Los Angeles

Jeffery Vallance

Rosamund Felsen Gallery

Jeffrey Valiance’s stance—the role he’s cast himself in and the way it determines his practice—can only be described as the result of an oddball vision that, when broken down into its contributing parts, doesn’t convey how resolved and monolithic the work ultimately is. Valiance’s tone approximates a fusion of an overzealous, fixational seventh-grader’s-international-affairs report; the knowing/naive diction of a 1956 World Book Encyclopedia entry; a rapt article in some fringe phenomena magazine like Fate or UFO Digest; and the travel notebooks of an eccentric uncle—journals that prove amazing in their awareness that symbology and belief the world over wed the ridiculous to the sublime.

Three’s a Shroud, 1993, is Vallance’s installation of variations and musings on famous Christian relics. The artist turned his attention to the shroud of Turin, the holy lance (thought to have pierced the crucified Christ’s side), and Veronica’s Veil. Viewers were presented with Valiance’s homemade relics, some looking very handcrafted and low-tech, others impressively fabricated by expert artisans. Certain works were framed plainly, others elaborately, and still other pieces were pushpinned to the wall. Murky, Rohrschach blot–like stains, in various permutations, abounded—supposedly images of images of Christ’s face wonderously imprinted on various fabrics after His contact with them. Valiance pays his own kind of fanatical attention to this material; in Shroud Library, 1992, he collected and displayed 90 related books on a shelf, kept in line by ceramic praying-hands/Holy Bible bookends. Near the Vatican, he attempted to create his own artifacts by dousing his face with espresso and “printing” his visage on silk handkerchiefs purchased expressly for that purpose. One stained, silken square appeared framed with his official Vatican visitor’s pass in Relics From Two Vatican Performances, 1992. Other Valiance versions of Christ’s imprinted face, at various removes from officially venerated objects, materialized on sack cloth, bed sheets, paper, dish towels, linen, and wood. The Valiance versions of these relics sometimes resembled the “real” models quite closely, and in other instances had a wacky, cartoonish look that completely departed from the “original’s” appearance. Via additional information and Vallance’s free-associational interpretations of the blot patterns, he established connections to Elvis Presley and to George Washington’s profile. Many of the pieces in the show, including Shroud Predicts Doomsday, 1992, and Symbols of Death and Resurrection on the Shroud, 1992, as well as five pieces in his “Details of the Holy Shroud” series, 1992, depicted amusing, scary, subliminal images that Valiance or others have claimed to see in the stains in question, including bombs, skulls, owls, and screaming clowns.

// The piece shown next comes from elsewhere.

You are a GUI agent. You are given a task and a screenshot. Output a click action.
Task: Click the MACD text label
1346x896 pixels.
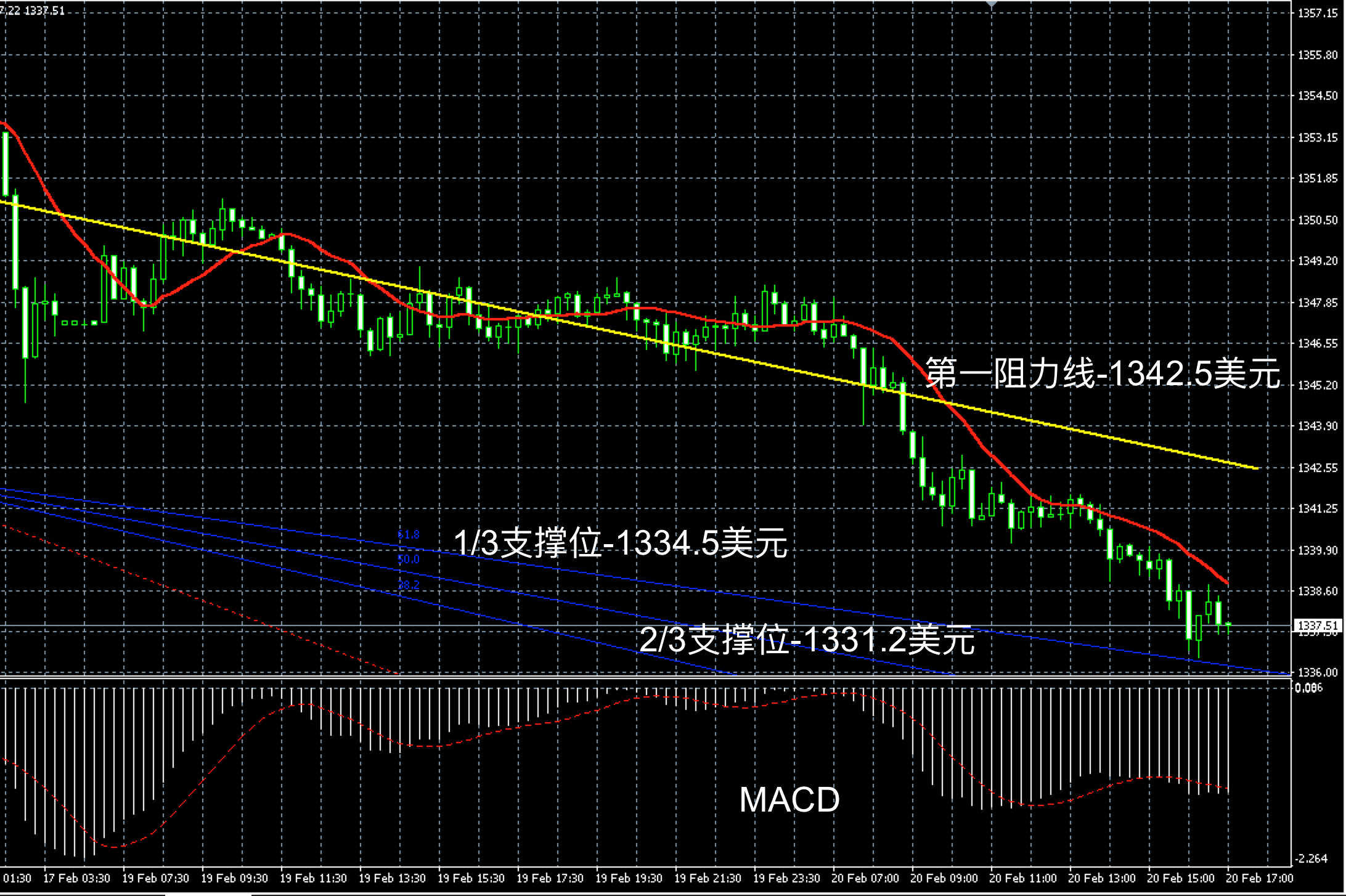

Among the more than forty pieces, the show also included thank-you notes to the artist from the Pope’s emissary, a local church, and the Trinity Broadcast Network for gifts of his artworks featuring Christ’s face. The short texts in these letters add to the layers of cross-references and entangled intentions that arguably are the only home turf of the nomadic Valiance. Questions of what constitutes reverence, reportage, the genuine, or fabrication seem to have been thrown into Vallance’s special blender, and the resulting concoction has a lingering, lively, inimitable aftertaste. With a childlike dead-seriousness, Valiance transfuses his self-manufactured “lore” directly into the veins of factual material about his concerns, making it impossible for viewers to consider that subject ever again without acknowledging its contradictory complexities, its inherent wacky beauty and built-in incongruities.